▶ SHORT PROBLEM: Copy out the entries between the line containing "Viewport: 640px width, 361px" and the line containing "Action: 358,339", inclusive, word for word.

▶ MATERIAL PROVIDED:
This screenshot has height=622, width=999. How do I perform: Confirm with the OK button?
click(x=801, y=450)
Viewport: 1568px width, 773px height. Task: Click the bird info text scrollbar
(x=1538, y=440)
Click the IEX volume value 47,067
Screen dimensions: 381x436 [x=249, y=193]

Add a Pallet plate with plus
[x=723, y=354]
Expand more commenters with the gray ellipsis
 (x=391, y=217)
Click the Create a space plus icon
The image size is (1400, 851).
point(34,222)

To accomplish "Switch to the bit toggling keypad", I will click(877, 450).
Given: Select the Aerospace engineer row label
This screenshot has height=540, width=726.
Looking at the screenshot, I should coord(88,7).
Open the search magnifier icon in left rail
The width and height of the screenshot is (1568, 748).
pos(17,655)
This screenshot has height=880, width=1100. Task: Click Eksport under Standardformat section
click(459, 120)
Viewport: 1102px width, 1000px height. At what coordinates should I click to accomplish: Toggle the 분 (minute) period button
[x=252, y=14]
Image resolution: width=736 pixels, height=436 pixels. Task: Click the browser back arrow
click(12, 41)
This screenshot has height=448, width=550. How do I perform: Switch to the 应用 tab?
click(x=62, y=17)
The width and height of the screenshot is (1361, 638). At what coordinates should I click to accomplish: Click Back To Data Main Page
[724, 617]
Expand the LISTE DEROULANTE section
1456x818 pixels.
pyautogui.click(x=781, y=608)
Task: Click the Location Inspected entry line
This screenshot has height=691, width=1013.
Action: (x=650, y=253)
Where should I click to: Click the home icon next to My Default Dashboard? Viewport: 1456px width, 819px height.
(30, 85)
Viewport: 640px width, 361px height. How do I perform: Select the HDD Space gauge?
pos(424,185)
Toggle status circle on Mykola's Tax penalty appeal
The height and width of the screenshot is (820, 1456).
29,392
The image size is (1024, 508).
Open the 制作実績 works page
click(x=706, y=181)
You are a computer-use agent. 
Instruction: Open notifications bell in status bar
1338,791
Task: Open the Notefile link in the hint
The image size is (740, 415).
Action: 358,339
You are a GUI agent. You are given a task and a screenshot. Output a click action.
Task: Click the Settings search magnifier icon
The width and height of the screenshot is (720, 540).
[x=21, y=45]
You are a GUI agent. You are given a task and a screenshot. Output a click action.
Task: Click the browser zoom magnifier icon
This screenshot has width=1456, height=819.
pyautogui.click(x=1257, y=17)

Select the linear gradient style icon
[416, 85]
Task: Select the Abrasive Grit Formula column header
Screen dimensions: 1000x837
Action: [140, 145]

▶ REPLY:
Viewport: 640px width, 361px height. How do I perform: Select the HDD Space gauge?
pos(424,185)
Toggle status circle on Mykola's Tax penalty appeal
The height and width of the screenshot is (820, 1456).
29,392
The image size is (1024, 508).
Open the 制作実績 works page
click(x=706, y=181)
You are a computer-use agent. 
Instruction: Open notifications bell in status bar
1338,791
Task: Open the Notefile link in the hint
The image size is (740, 415).
Action: 358,339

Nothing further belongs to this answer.